Monday, September 7, 2009

I'm not in Switzerland anymore...

In another life I used to live in Switzerland and I can’t help but compare my first few days in Gorontalo to my life there.

First of all, there’s the business of staring. I am 5’9 (176 cm) with dark blond hair and blue eyes. In Switzerland I blended in without a problem. Or at least it seemed so to me. Outwardly, I don’t think I looked that much different than the people around me. Maybe my clothes were very American at first, but otherwise, the only way I signaled my foreignness was when I opened my mouth. I am obviously not a native Swiss-German speaker. Here, I am the only white person in town, or at least that I have seen so far. I literally cannot leave my house without people staring unabashedly at me and more often than not calling out, “Hello Miss!” Sometimes I even get “Hey Mister!” It doesn’t seem to matter to people here that I am not a man. “Hey Mister!” is just about the one stock phrase that people know so that’s what they say. Maybe it also has something to do with the fact that they use one pronoun dia to mean both he and she. Anyway, the staring is very unsettling. Children giggle and run away from me. I feel like there’s something wrong with me. Do I have horns? Did I forget to put my clothes on this morning? Am I gesturing with my left hand? What are people staring at??

Next up is the issue of cleanliness. In Switzerland, when you change apartments you have to hire a professional cleaning crew to give the place a thorough cleaning before the keys are handed over to the next tenant. Grumble as we may about the cost of this (calculated per square meter of living space), everyone is happy when they can move into a spotless new place. Now here, I can tell that effort has obviously been put into cleaning the place up, but still. The differences are in the details. Spider webs, rusty tin can stains on the counter, dusty cabinets, piles of grit in forgotten corners, and random things left behind like old toothbrushes and used lotion containers are just a few examples. Maybe I’ve become a little bit Swiss over the years. One of the first things I did here was go to the supermarket to buy cleaning supplies.

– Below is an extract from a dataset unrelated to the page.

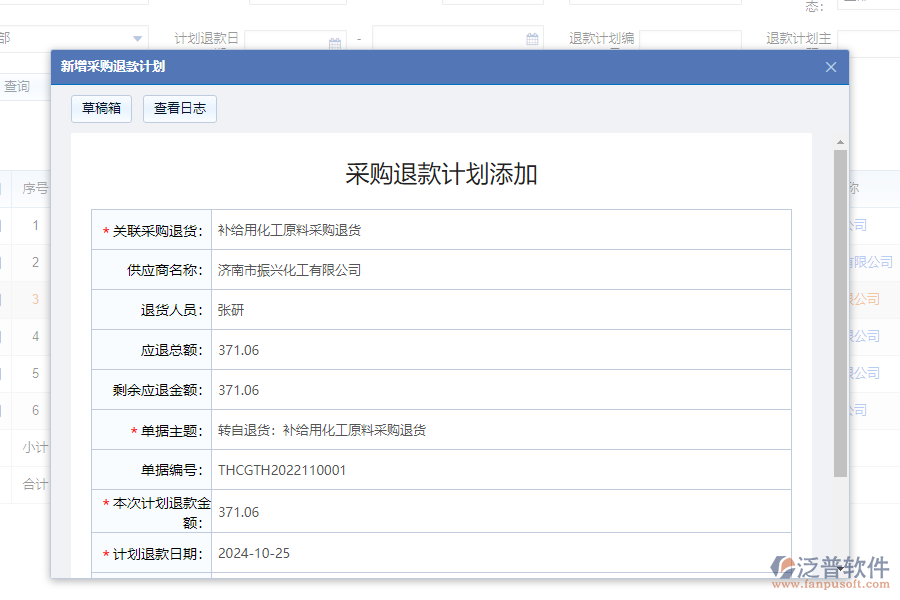Select the 小计 row in the table

[x=37, y=447]
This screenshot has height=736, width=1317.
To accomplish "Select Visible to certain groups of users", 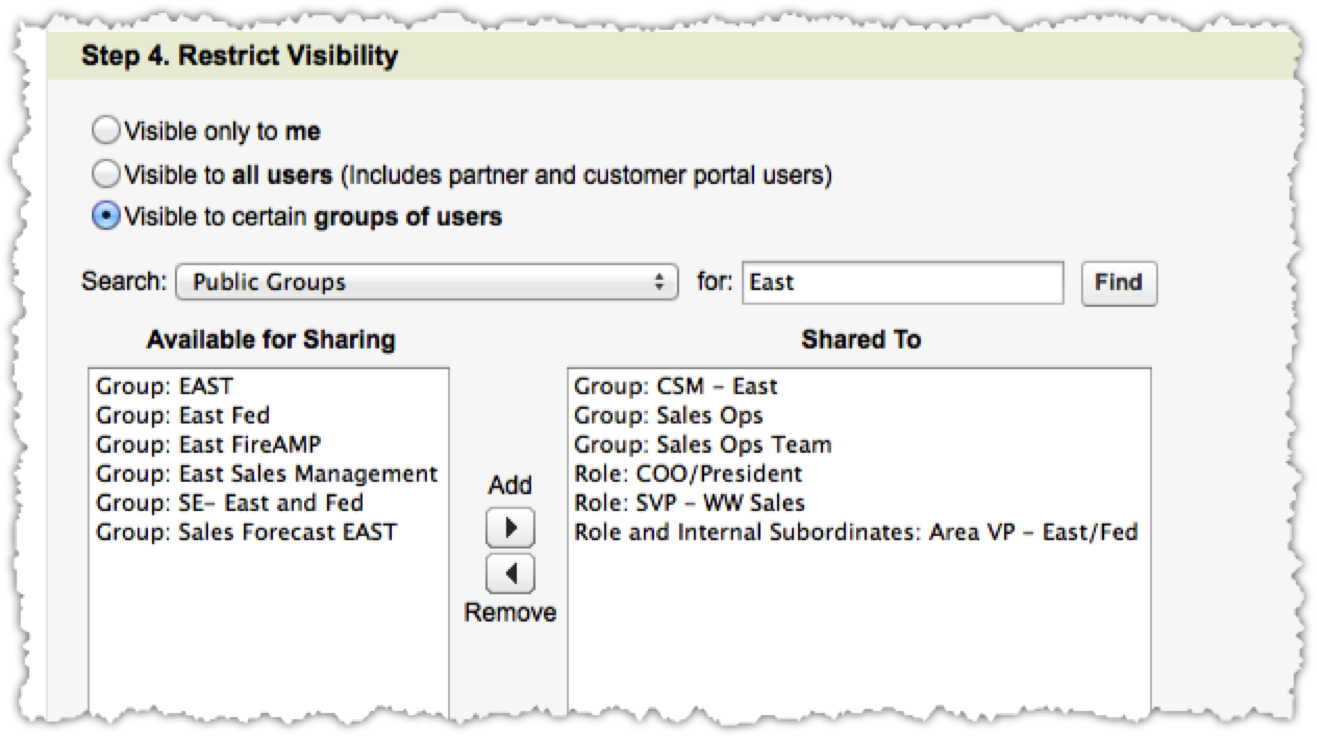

Then there are the appliances. In Switzerland, apartments are renovated before you move in. Here, the upgrades didn’t happen until I arrived. For the past two days I have relinquished use of my bathroom and bedroom to the crew of men who are installing a flush toilet and shower. They arrive early in the morning, take a break midday, and leave around 4:30. They wander in and out and I can scarcely converse with them. Meanwhile, while scrubbing the double basin kitchen sink, I realized that one of the drains leaks. I tested my suspicion and soon had a small pond at my feet. Lovely.

And let’s not forget about the garbage situation. In Switzerland, everything is recycled in a neat and orderly way. You take your bags of recyclables to the nearest blue recycling bin seemingly located on every other street corner and sort your glass by color. They even collect used light bulbs in the supermarket. Here there is no such thing as recycling. And don’t forget that since the tap water is not suitable for drinking, everyone drinks bottled water. Just think of all those millions and millions of plastic bottles not being recycled. It’s painful. I asked my counterpart what I should do with my household garbage and his answer was to just put it out on the street and it will be collected. Thinking of how my garbage in Switzerland was regularly picked up on Tuesdays and Fridays, I asked him what days the pickup would be. He said no one knows, it’s nothing regular. Every once in a while someone will come. Maybe. Hmm.

On the other hand, I get the feeling that my neighbors here are looking out for me. In Switzerland, I lived in an apartment building full of people I either never met or just exchanged greetings with in the hall. Here, they come over uninvited and keep me company for hours. And then there’s the food. Yesterday, the woman from a few houses over brought me bananas, peanuts and hot tea for breakfast. Apparently eating bananas and peanuts together is a Gorontalo thing. And then she made lunch for me, which was even more remarkable because her family is fasting for Ramadan. So, they invited me over, put these wonderful fish, shrimp and vegetable dishes in front of me and then proceeded to sit and watch me eat. They thought it was so funny that I used a fork and that the hot pepper made me hiccup. For dessert, I was given fresh mango from one of their mango trees. Delicious! Today she brought over nasi goreng (fried rice), eggs, and hot tea for breakfast. And just this afternoon, as the workers were leaving and I was thinking about how much Gorontalo is not like Switzerland, my neighbor’s two little boys appeared in my kitchen and presented me with an es alpukat- an avocado smoothie made with ice, sugar, condensed milk and chocolate syrup. What was I complaining about again?


  1. I love this Julianne!! How awesome is it that you get to have such incredibly opposite cultural experiences???!!!! Yes, there will be frustrations, but what joys as well. Sounds like you are doing great. Look forward to hearing more. Keep writing!

  2. When I was in Japan, I lived in a pretty small city with very few foreigners. I was also stared at a lot although not too many people said anything to me. Children, however, were more vocal. They would stare at my green/blue eyes and call me "witch", "devil" or "strange" even. I didn't really care much because I always reminded myself that they were just curious and had never really had the experience of seeing someone who looked so different. A great experience for me and for them.